Over the course of six albums, Canadian foursome Metric has evolved into a heavy-hitting contender in modern rock. Which makes the group’s resident gearhead, co-producer and guitarist Jimmy Shaw’s decision to make their latest, Pagans in Vegas, an analog modular synth-based affair a bold move. The band members, who live in various cities around North America, come to Shaw’s home studio in the back of his house—where the album is recorded in its entirety—in Toronto once he has definitive parts on which they can work.

“The main instrument that dictated what the record was going to be and led the sound is a 66-unit synthesizers.com modular synth,” states Shaw, citing the tracks “Cascades” and “Celebrate” as examples. “There was a very simple patch I kept being drawn to: a dual voice patch where the bass was being played with the left hand with sequences creating a pattern, and the right hand is playing the melody using a whole other set of oscillators.”

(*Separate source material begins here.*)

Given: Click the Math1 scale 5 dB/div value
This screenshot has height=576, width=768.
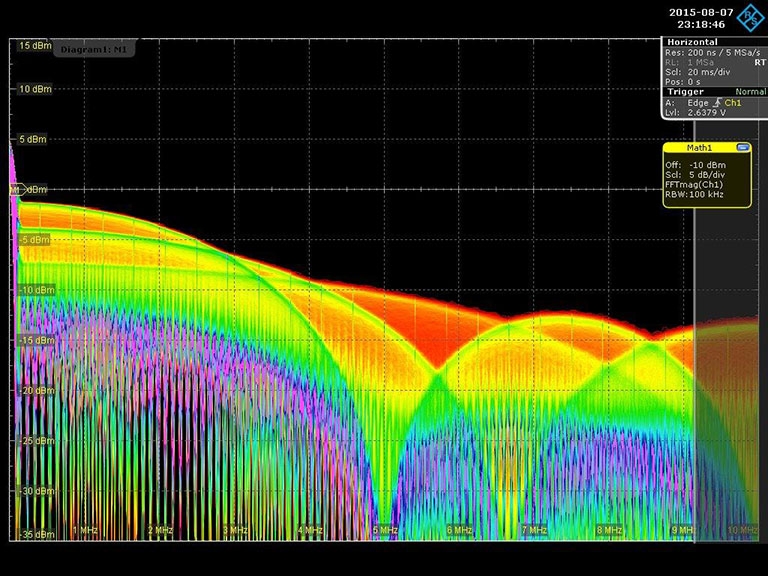Looking at the screenshot, I should [x=701, y=174].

Shaw tasked himself with writing a song in two hours in sessions he calls “the daily jams” from which Pagans in Vegas has emerged. Shaw paraphrases Metric’s longstanding mix engineer, John O’Mahony’s (who more often than not ends up finishing the production on every album) advice about modular synths to him: “These are what they are. Don’t try and turn it into a whole other thing. It has a vibe unto itself. Keep it simple, keep it minimal and let it speak for itself in its own way.”

As part of keeping the instrument’s integrity, Metric recorded to tape and left out not only plug-ins, but also outboard reverb. Instead they went for tubes, valves and classic compression. “We found the tape machine became this extra personality in the band,” says O’Mahony. “We would press ‘record,’ the wheel started spinning around, and it changed the mood and attitude of everything we were doing. It wasn’t just a sonic character we were building. It got more serious. When we were recording on computer, everybody felt like they were writing a demo, but when we were recording to tape, it felt like we were making an album.”